What kept me from thinking it an A+ movie is that the film seems to be unaware of itself, or to be made simply to justify its own existence in some strange paroxysm of creativity. The characters constantly complain about how the crafts they like are dying in their original form, particularly Gosling’s jazz-loving dude. There is an internal struggle to stay true to their convictions or to adapt to survive. Chazelle unapologetically choses the latter, and I’m sure that was no coincidence. It’s the message that took Birdman to the pinnacle, after all.

But is that realistic? Is that the truth of the future of film? As sad as I am to admit it, I doubt it. I’m nostalgic as the next of you - trust me that the closing minutes of La La Land had me in stiches, crying and heartbroken - but I also love film too much to want to see it disappear because of stubborn resistance to adaptation. The movie, in a sense, does not help its own case.

Contrast it, then, to Arrival, the new Amy Adams movie about a linguist tapped by the government to try to communicate with the new species that has come to the planet on 12 different spaceships. Adams knocks it out of the park as the introspective, pensive, and conflicted doctor. Villeneuve showcases his creative mettle, with beautiful use of light and sound, aided tremendously by the great soundtrack of Johan Johansson (who also scored Sicario for Villeneuve, as well as The Theory of Everything two years back).

It is hard to describe the thrust of the story, though, without spoiling it, and that would be criminal.

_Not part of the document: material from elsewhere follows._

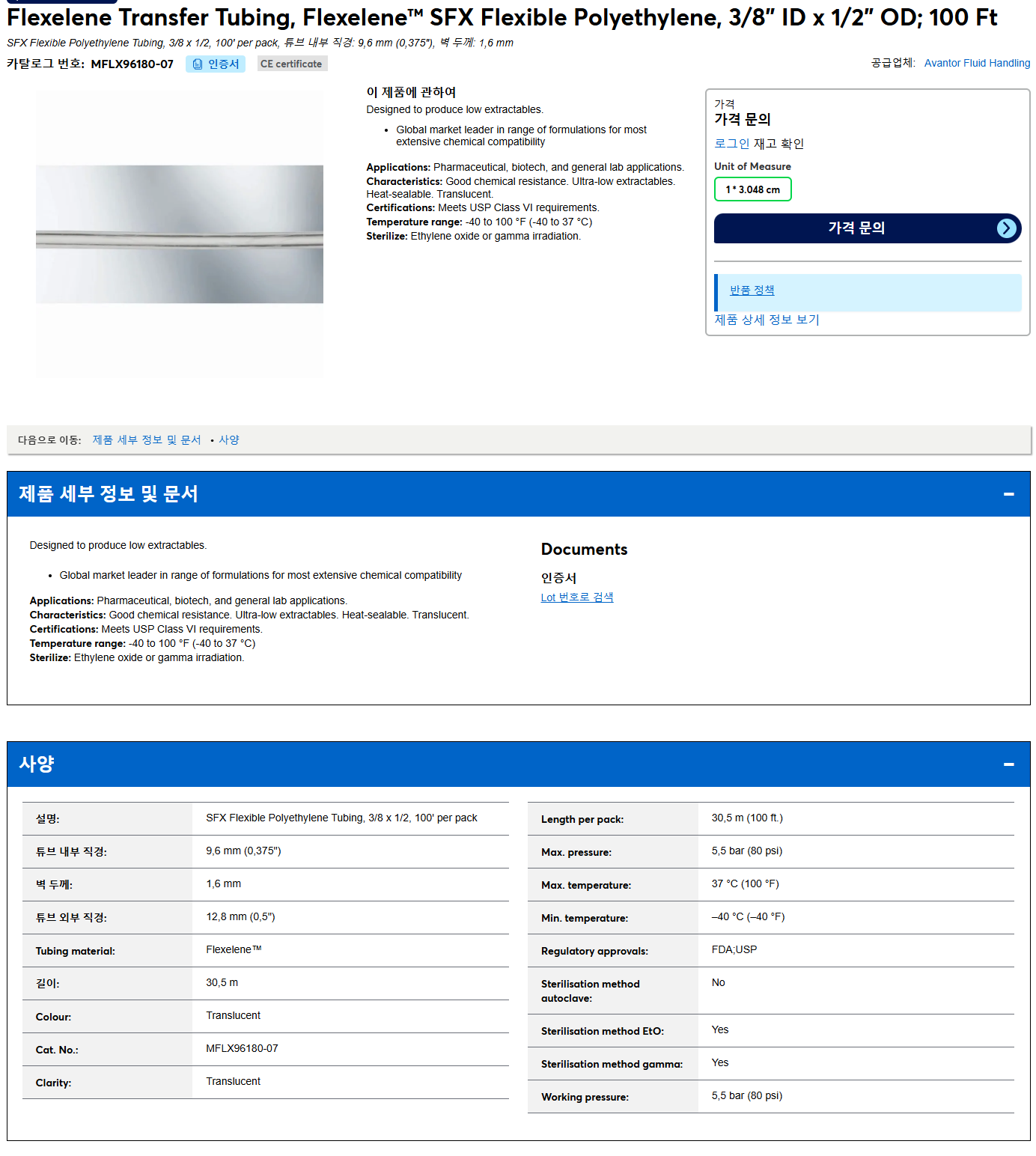Click the catalog number MFLX96180-07 text
This screenshot has width=1036, height=1156.
132,64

Suffice it to say that the movie is much more than another alien story. It has pieces of Inception and Interstellar, by the way, which to me are the hallmarks of greatness. It urges you to grapple with difficult questions of destiny and death, hope and life, and the decisions we make to get us there. It is about what makes us human and the choices we make.

Like successful science fiction movies, it is not overwrought even though it has its “out-there” scene or two, and you obviously have to suspend your disbelief when it comes to the crux of the plot twists and the explanations. If you allow yourself to be immersed, you won’t be disappointed.

Can it do well at the Oscars? Absolutely. I think it has sufficient star wattage and critical respect already that that alone almost guarantees it a spot. A win, however, is another matter entirely. After all, whenever you’ve pitted a science fiction movie against a musical, a movie about or for the future against a movie about the past, there has never been any doubt as to the outcome of the Oscar race. Still, this could be Adams’ year.

Still to come

The festival winds downs tomorrow. There are a lot of movies I have not seen and probably will not get a chance to see. I was particularly bad at checking out the docs, but I’m hoping TIFF saves me. Still, I’ll try to catch Wakefield, Neruda, and maybe even Maudie.

Of course, Telluride’s legendary closing day picnic is tomorrow, as people say goodbye. It is a melancholy moment, but there is no rest for the weary, as many of the people here (myself included) are packing up and making the trek to the Great White North, where the Toronto festival begins Thursday.